Attorney Malcolm LaVergne, who was Simpson’s lawyer for 15 years, said he was among those who attended the morning cremation at the Palm Downtown Mortuary & Cemetery, one week after Simpson died at age 76, following a battle with cancer.

“What I can tell you is that I went there and saw him right before he was placed in” the crematorium, LaVergne told Reuters by phone. “I can tell you other people were there for Mr. Simpson,” he added, declining to disclose who they were except to describe them as relatives and friends.

He said a private “celebration of (Simpson’s) life is being contemplated” for friends and family at a later date. Simpson’s cremated remains “will be in the possession of his children to do with as they see fit, pursuant to his wishes,” LaVergne said.

LaVergne said he was just starting to sort out Simpson’s estate, which he said includes a sum of money of “less than five figures” in a Nevada bank account, household furnishings and golf clubs.

Any outstanding legal judgments against Simpson are next to last in line among any claims that get paid from what remains of his estate after a lengthy list of higher-priority obligations under Nevada law, including the Internal Revenue Service, which ranks No. 5 after administrative costs, funeral expenses, medical bills from his last illness and any alimony and child support, LaVergne said.

Simpson had lived in Las Vegas since he was paroled from prison in Nevada in 2017 after serving nine years for his conviction on charges of robbing and kidnapping two sports memorabilia dealers at gunpoint in a Las Vegas hotel in 2007.

Simpson’s greatest notoriety stemmed from his acquittal in a sensational trial 12 years earlier of murder charges in the 1994 stabbing deaths of former wife Nicole Brown Simpson and her friend Ronald Goldman in Los Angeles.

Another jury later found him liable for their deaths in a civil lawsuit, and ordered him to pay to pay $33.5 million in damages, most of which has never been collected.

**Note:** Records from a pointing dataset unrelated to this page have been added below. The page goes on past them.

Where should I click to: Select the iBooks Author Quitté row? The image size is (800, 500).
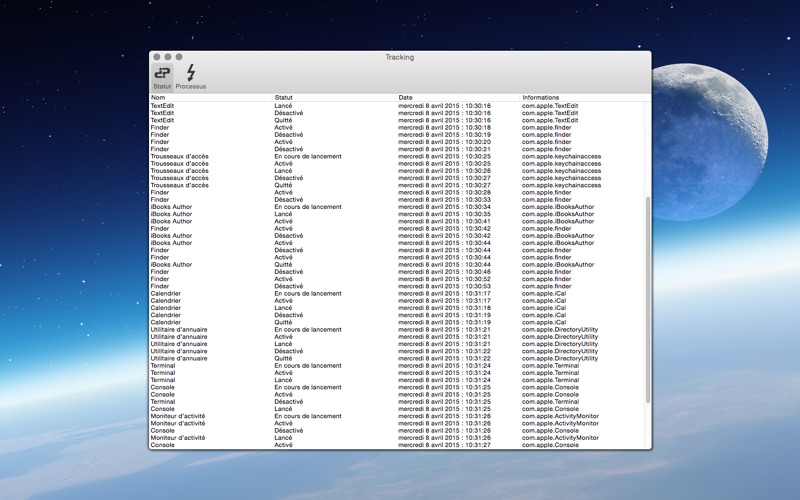pos(397,264)
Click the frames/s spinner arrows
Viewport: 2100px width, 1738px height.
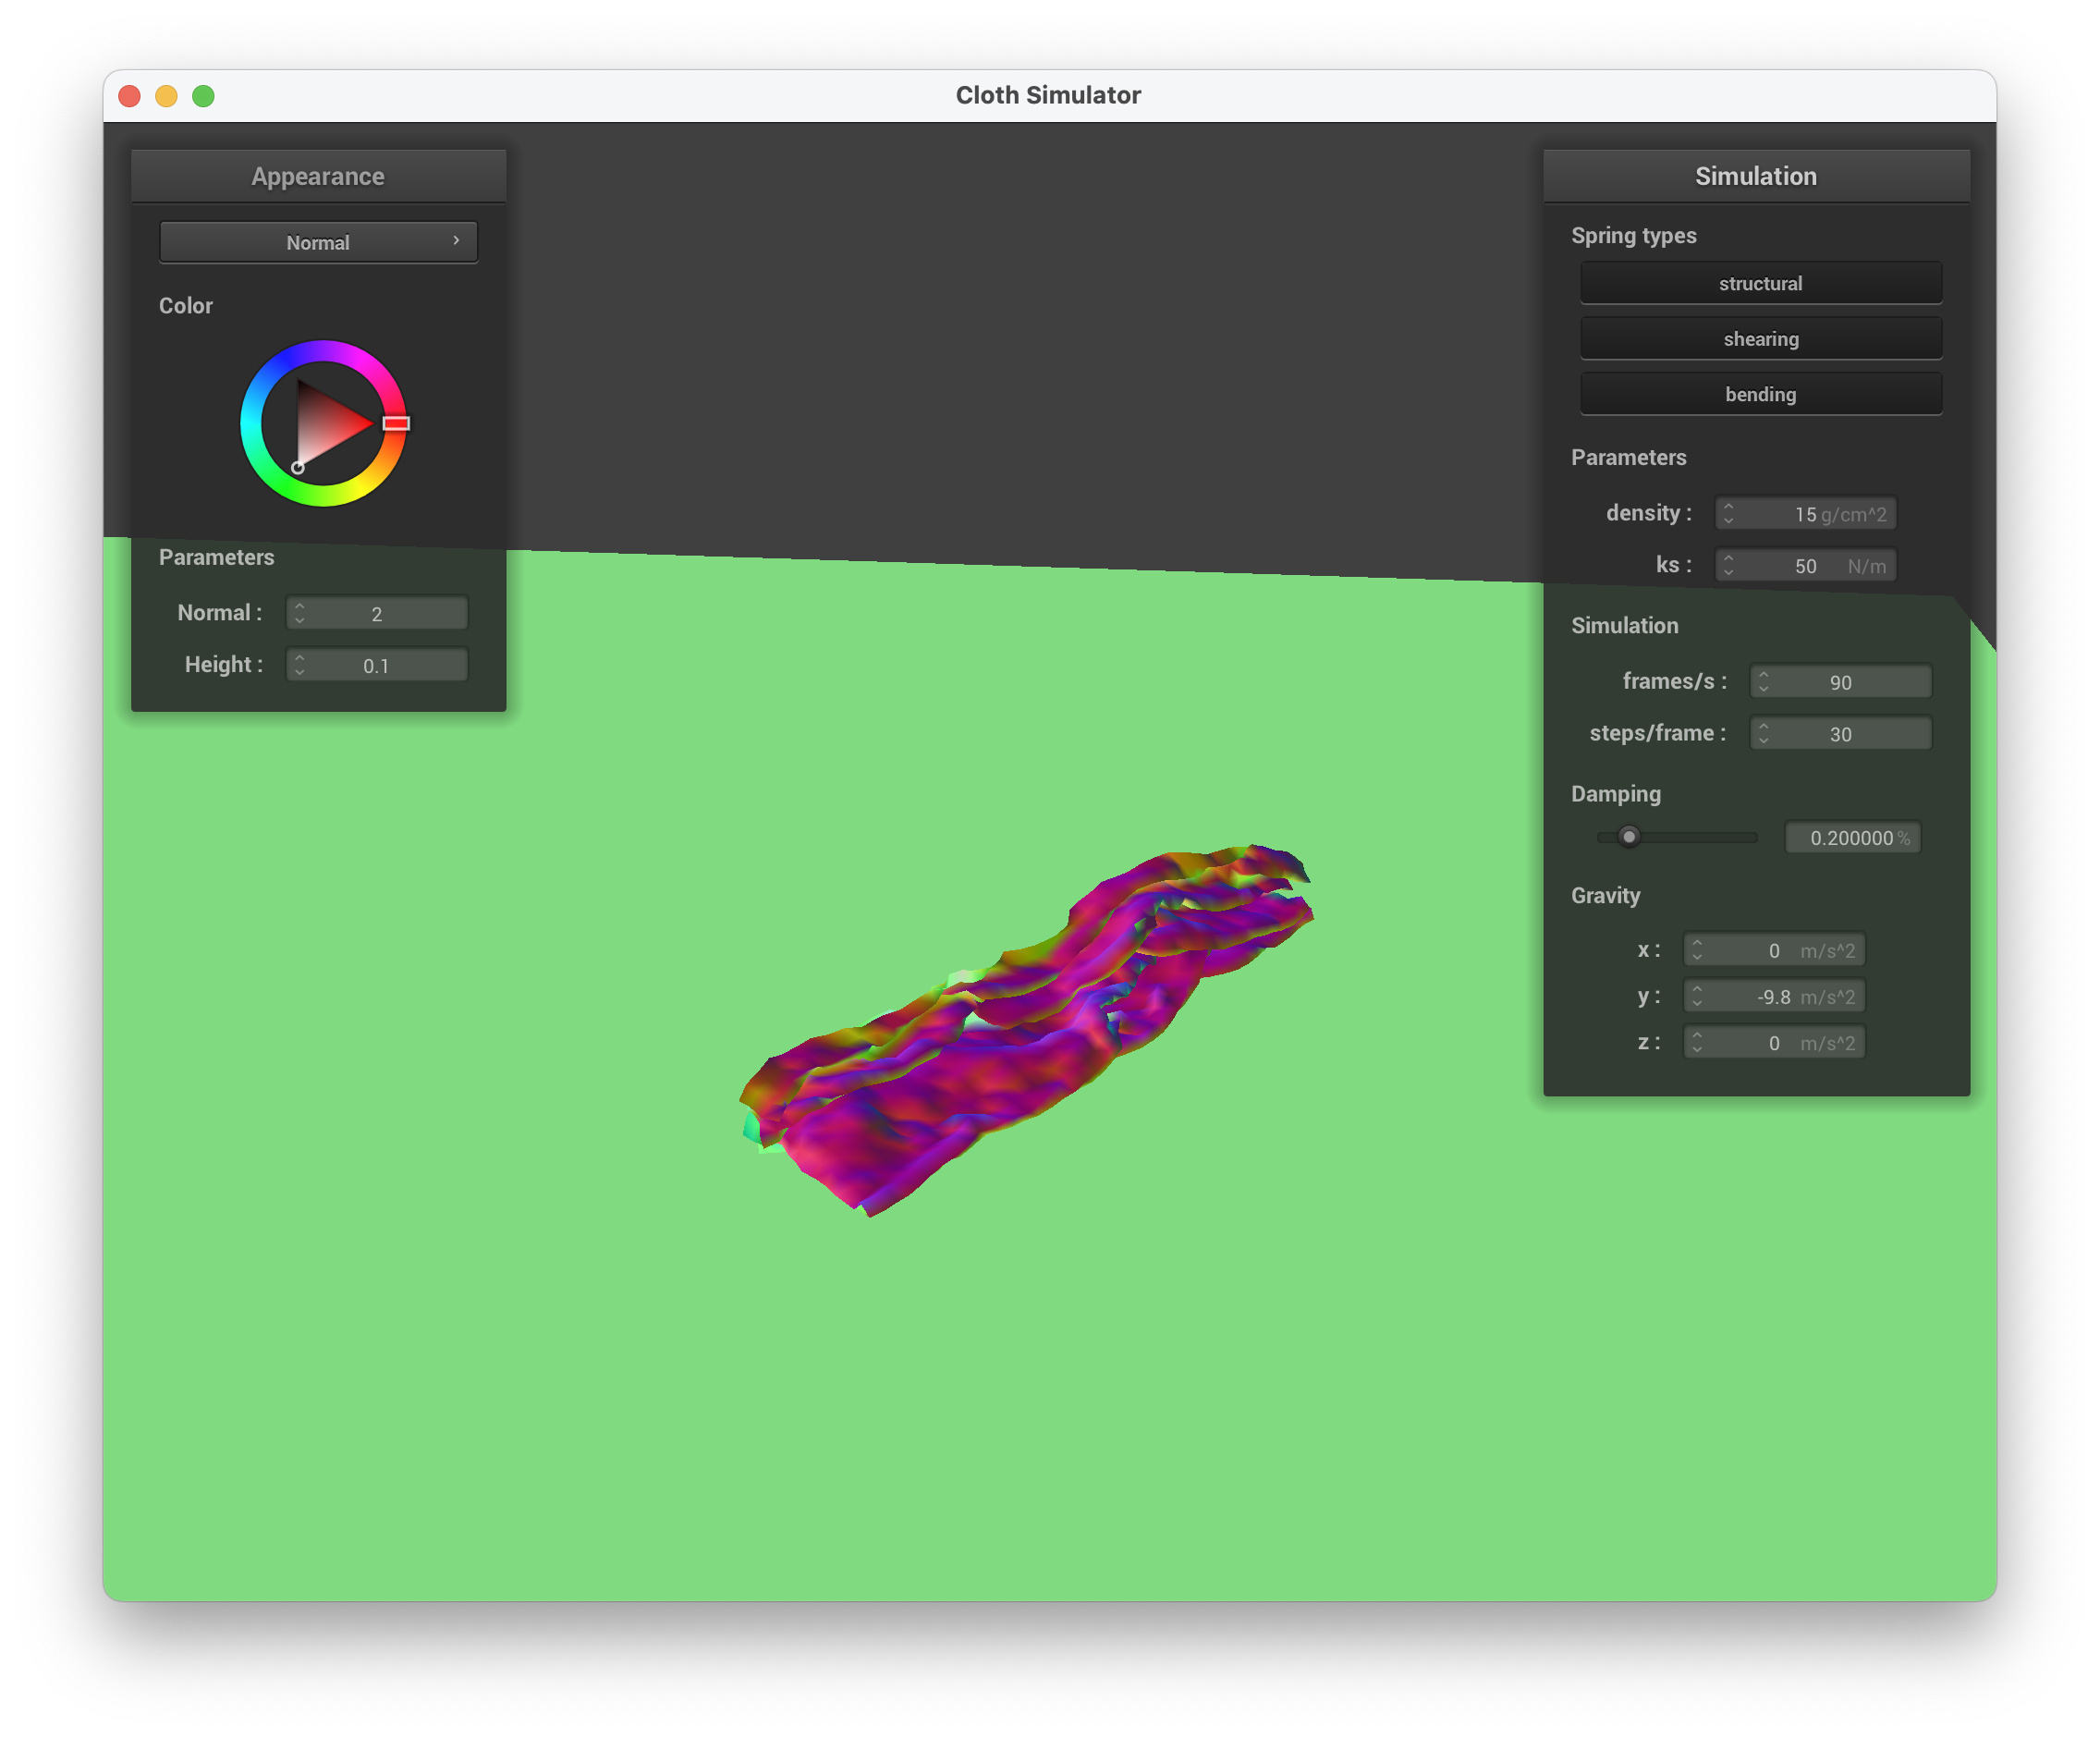click(x=1763, y=681)
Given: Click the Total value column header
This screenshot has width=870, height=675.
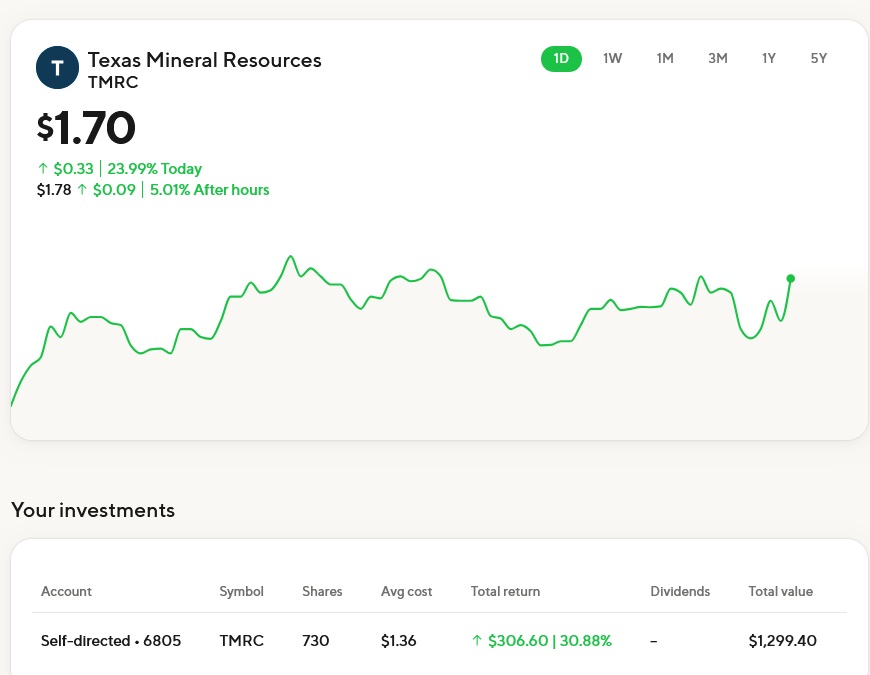Looking at the screenshot, I should click(x=780, y=591).
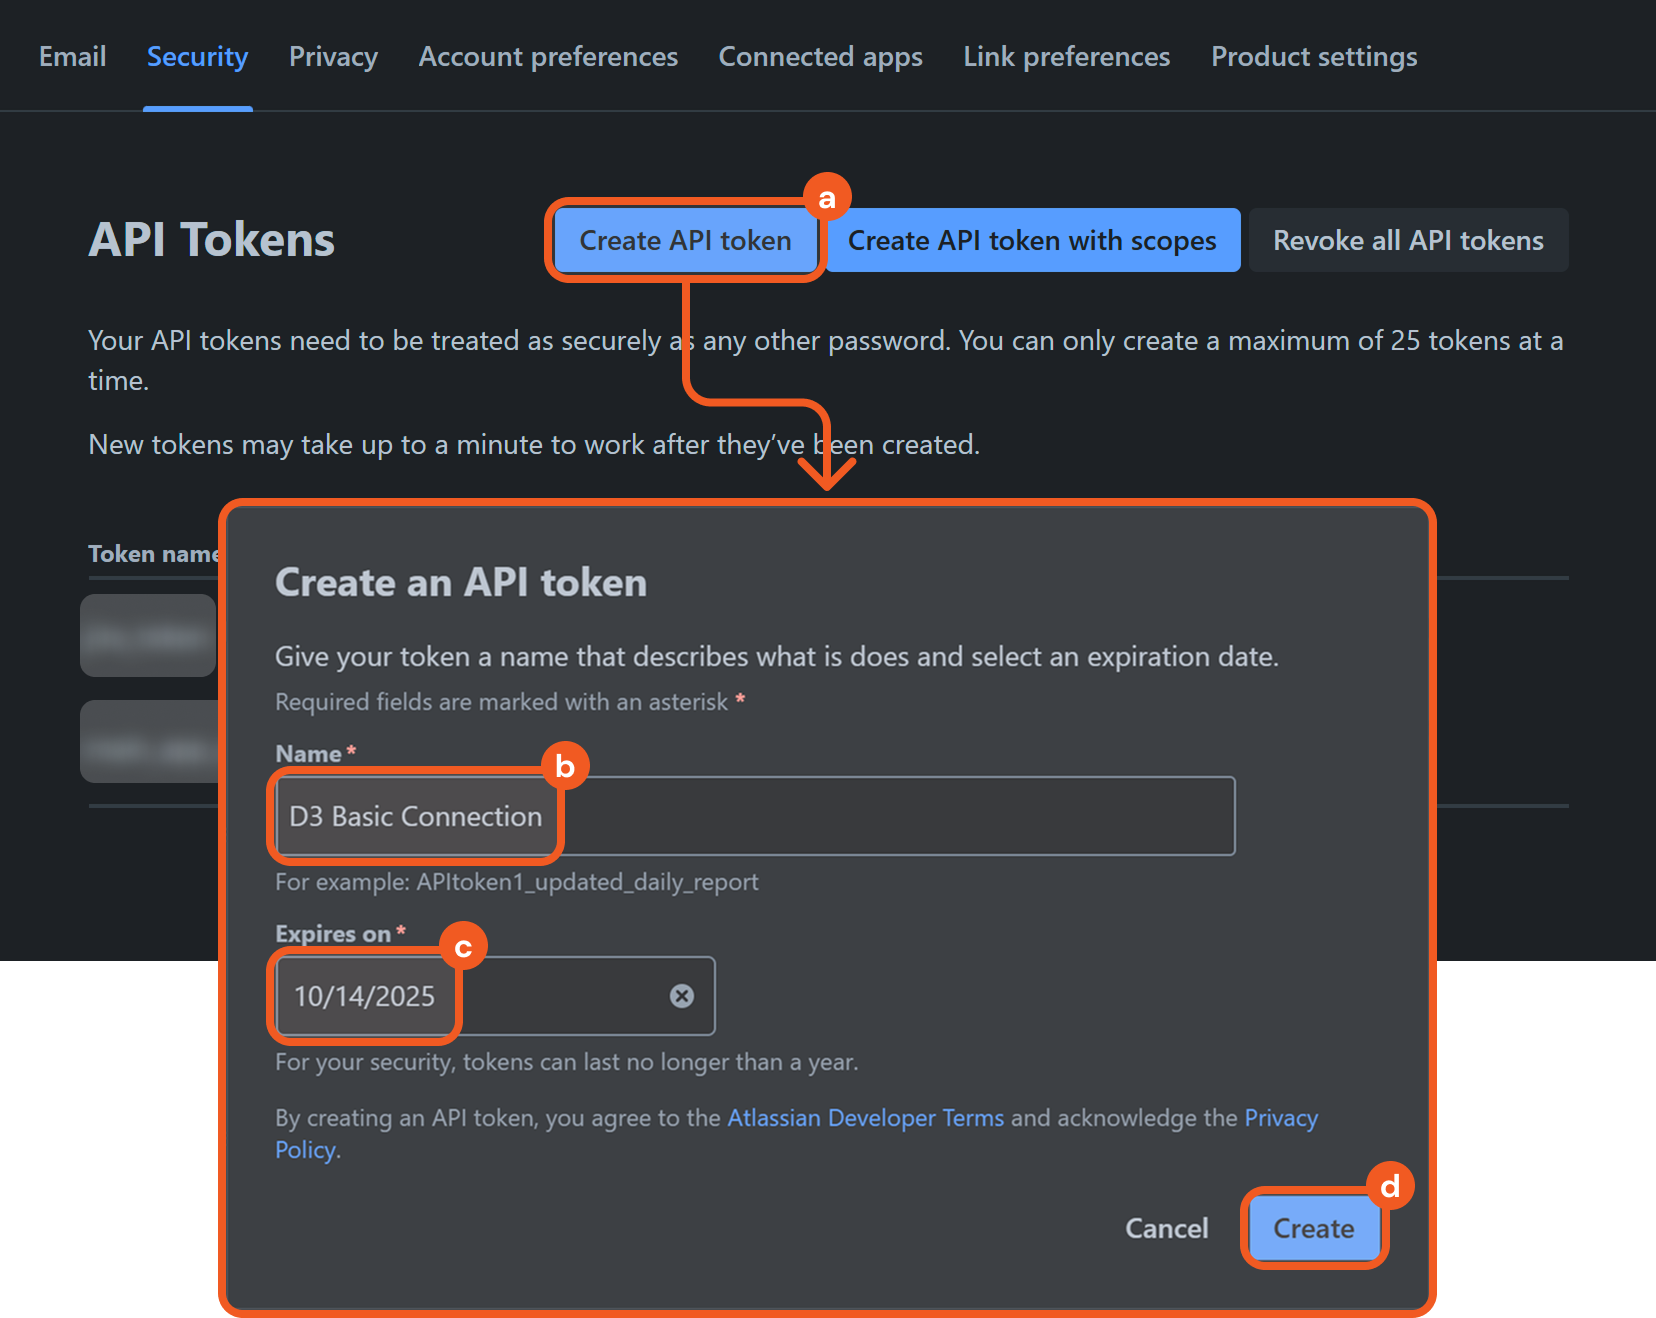Select the first blurred token entry
The width and height of the screenshot is (1656, 1318).
(x=148, y=636)
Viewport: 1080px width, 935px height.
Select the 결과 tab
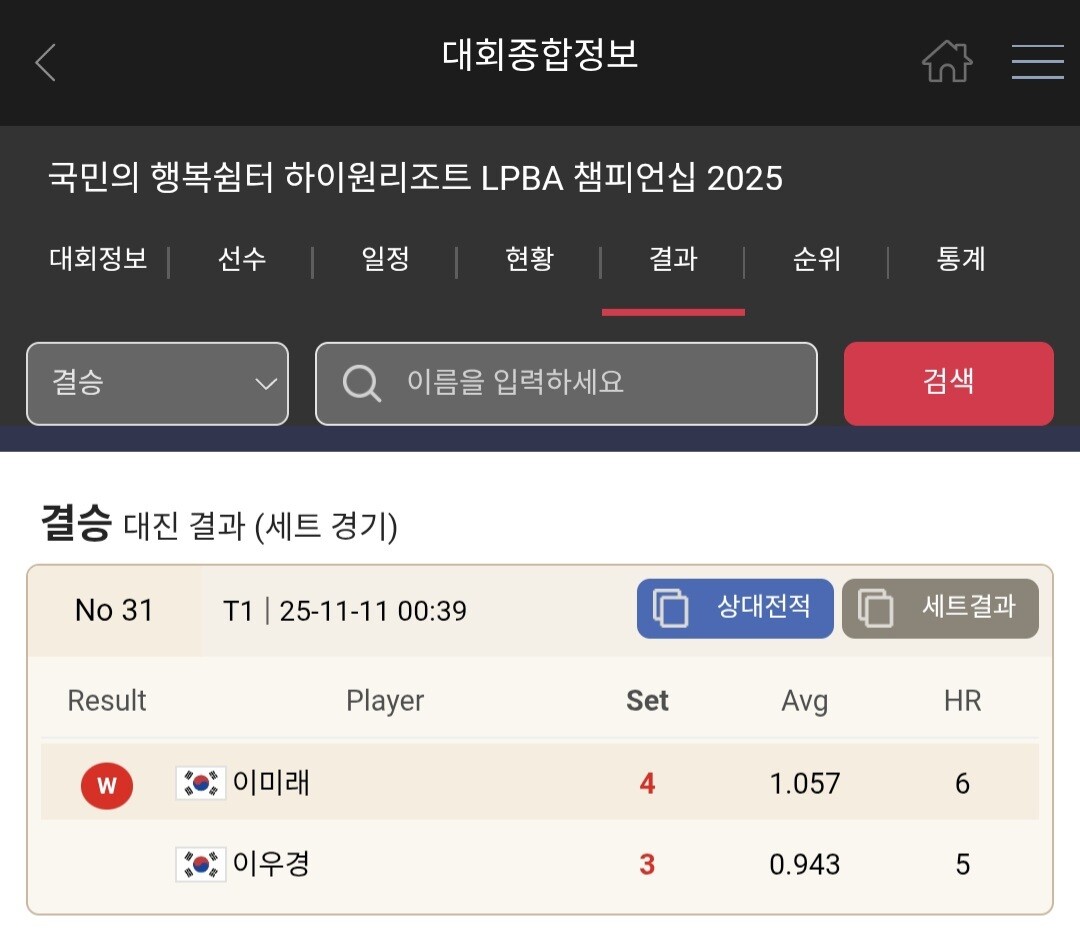[x=673, y=260]
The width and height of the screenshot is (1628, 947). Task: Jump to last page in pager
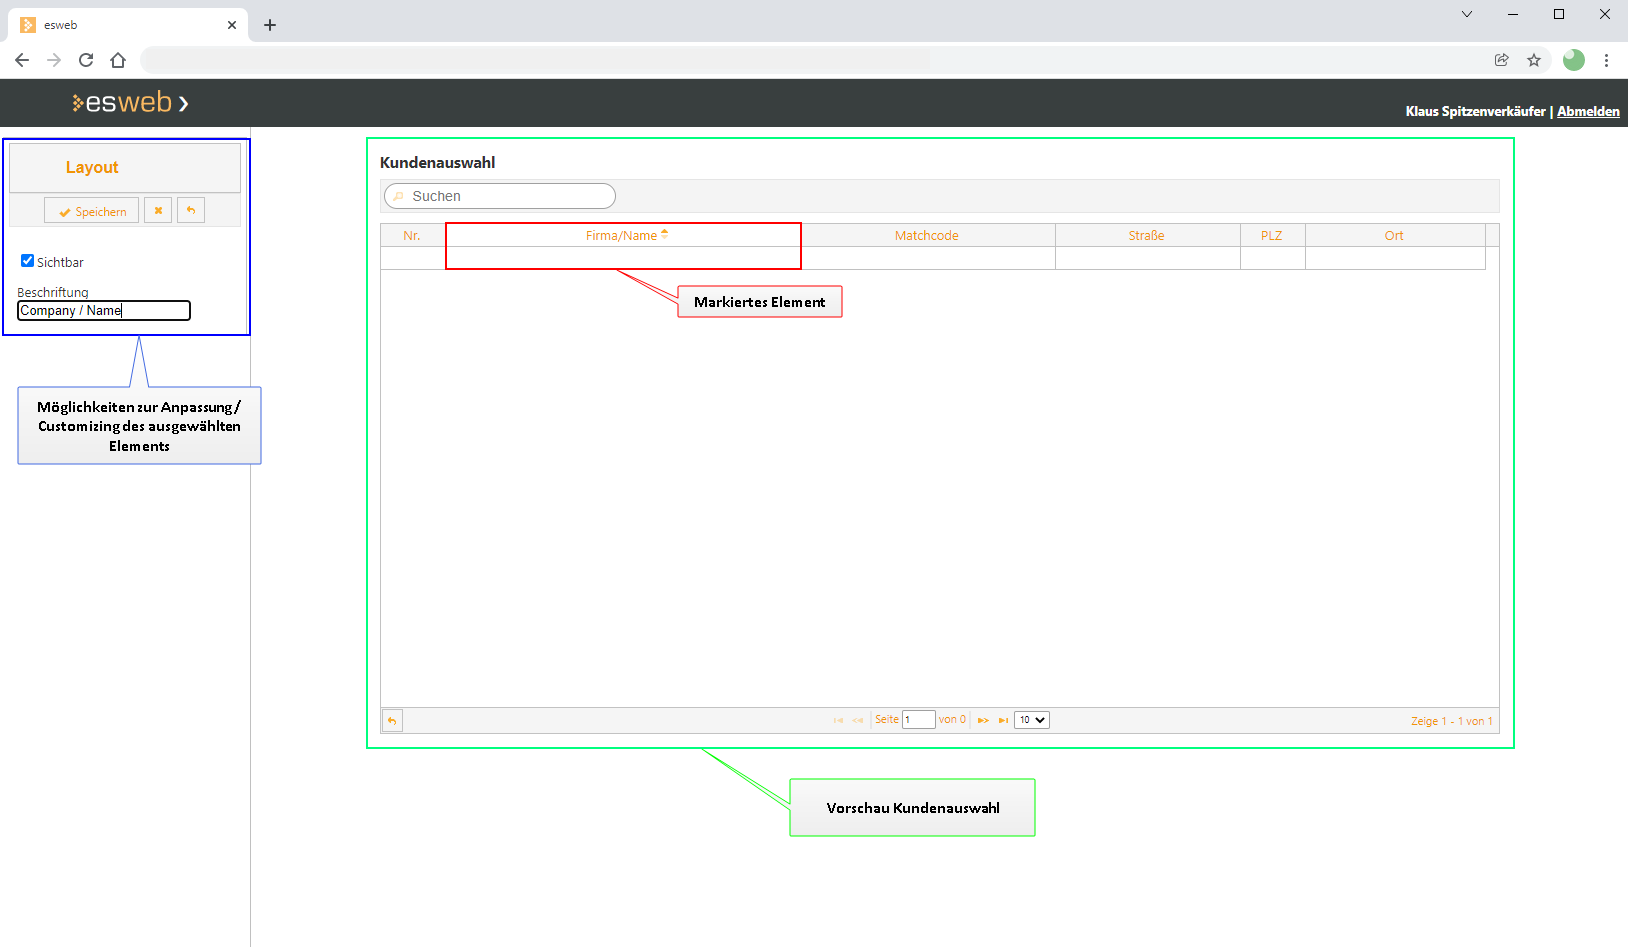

Nicknamed “The Juice,” Simpson was one of the best and most popular athletes of the late 1960s and 1970s. He won the Heisman Trophy as college football’s top player – a running back at the University of Southern California, and went on to a record-setting career in the NFL with the Buffalo Bills and San Francisco 49ers.

He later parlayed his football stardom into a career as a sportscaster, advertising pitchman and Hollywood actor in films including the “Naked Gun” series.